Vor nicht allzu langer Zeit brachte eine freundliche 55-jährige Frau namens Sonda Bruce, die so ziemlich jeden in Chase County, Kansas, kennt, Stadtbewohner und Besucher gleichermaßen im Emma Chase’s Café in der Kreisstadt Cottonwood Falls zusammen. Anlass war ein Abend mit bodenständiger Musik, bei der von der Fiedel über das Waschbrett bis hin zur Tin Whistle alles gespielt wurde.
Vor der Veranstaltung verschickte Frau Bruce eine Einladung, in der es unter anderem hieß:
„Als besonderen Gefallen für mich – da ich soooooooo allergisch auf alle Arten von Chemikalien bin – bitte ich Sie, IHR PERFUME UND AFTERSHAVE UND DÜFTE FÜR DEN ABEND ABZULASSEN, damit ich einen lustigen Abend haben kann und mir nicht schlecht wird. Danke!!!“
Alle etwa 40 Leute, die gekommen waren, respektierten ihre Wünsche, und alle hatten eine gute Zeit. Aber die vorsichtigen Vorsichtsmaßnahmen machten deutlich, wie das Leben von Sonda Bruce aussieht. „Immer wenn ich in der Nähe von Chemikalien bin, kann ich mich zwingen und anspornen, den Tag durchzustehen, vielleicht mit Migräne-Kopfschmerzen, dem Anschwellen, meinen Nieren, die aufhören zu arbeiten. Aber dann bin ich vielleicht für zwei oder drei Tage außer Gefecht. Das Schwierigste ist die Kirche, denn am Sonntagmorgen legt jeder sein Parfüm auf, sein Rasierwasser, all diese Dinge. Also kann ich nicht in die Kirche gehen“, erklärt sie.
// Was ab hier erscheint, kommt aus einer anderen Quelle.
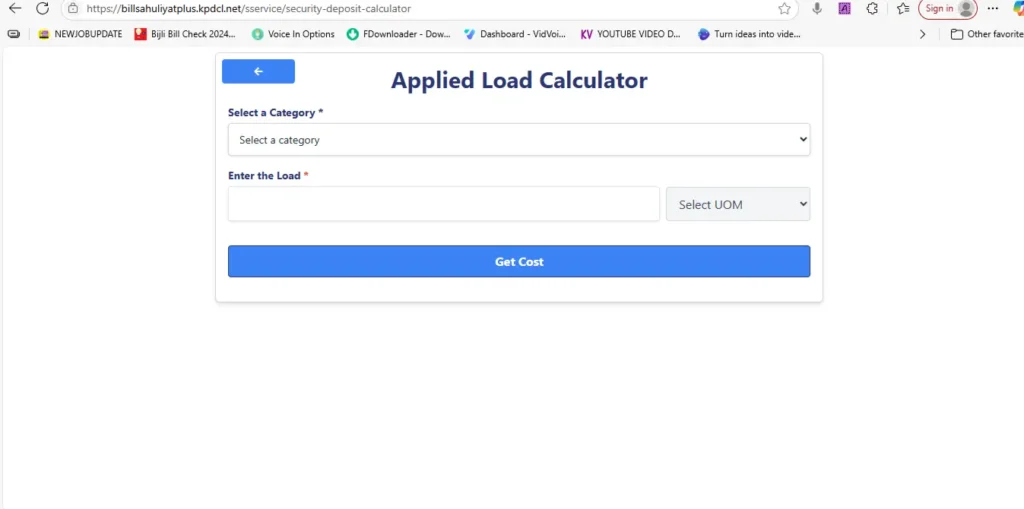Click the Sign in button
The height and width of the screenshot is (509, 1024).
947,8
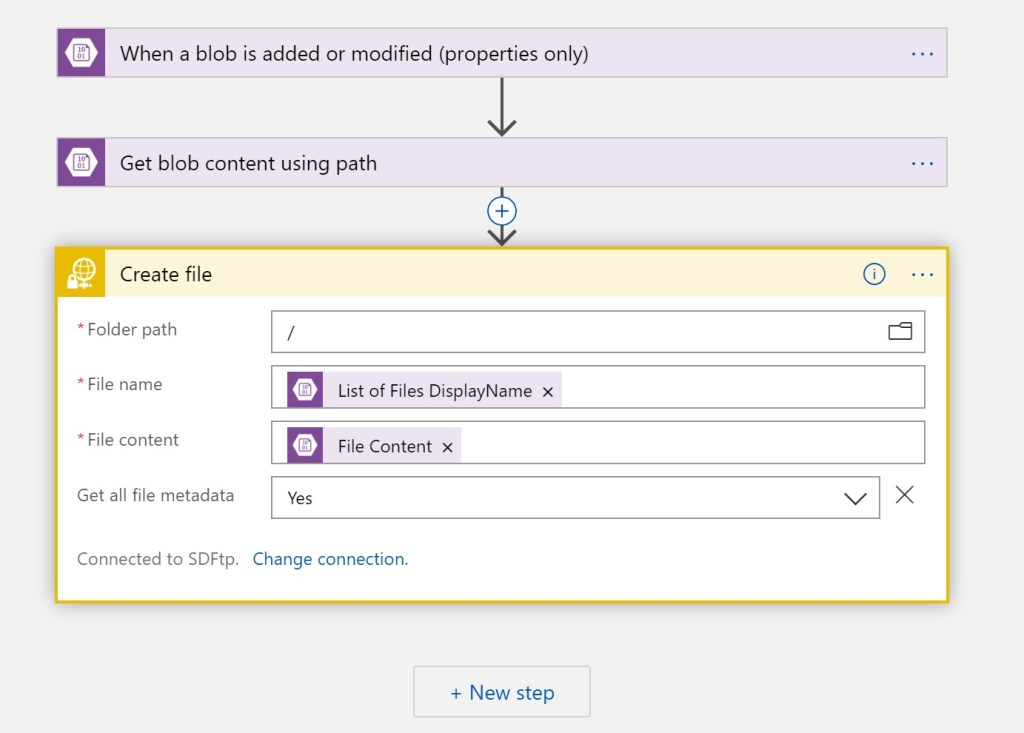1024x733 pixels.
Task: Open ellipsis menu for Get blob content
Action: click(x=922, y=163)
Die meisten Menschen ärgern sich, wenn jemand mit zu viel Parfüm in einen überfüllten Raum kommt. Und niemand mag es, im Verkehr hinter einem stinkenden Bus herzufahren oder an einem Acker vorbeizugehen, der gerade mit Dünger behandelt wurde.
Aber für Sonda Bruce und unzählige andere Menschen auf der ganzen Welt, die unter dem so genannten „Chemikaliensensitivitätssyndrom“ leiden, ist es viel mehr als nur lästig.
Solche Begegnungen veränderten ihr Leben dramatisch, beginnend vor fast 20 Jahren, als Frau Bruce, die nur einen Meter, 73 Zentimeter groß ist, krank wurde, als sie mit Rauchern, Waschmitteln – sogar mit jemandem, der Reinigungsmittel benutzte, um die Tische in einem Restaurant abzuwischen – in Kontakt kam. Frau Bruce fiel auf weniger als 36 Kilo ab und blähte sich, wie sie es ausdrückte, „auf wie eine Kröte“. Sie ging zu einem Arzt nach dem anderen.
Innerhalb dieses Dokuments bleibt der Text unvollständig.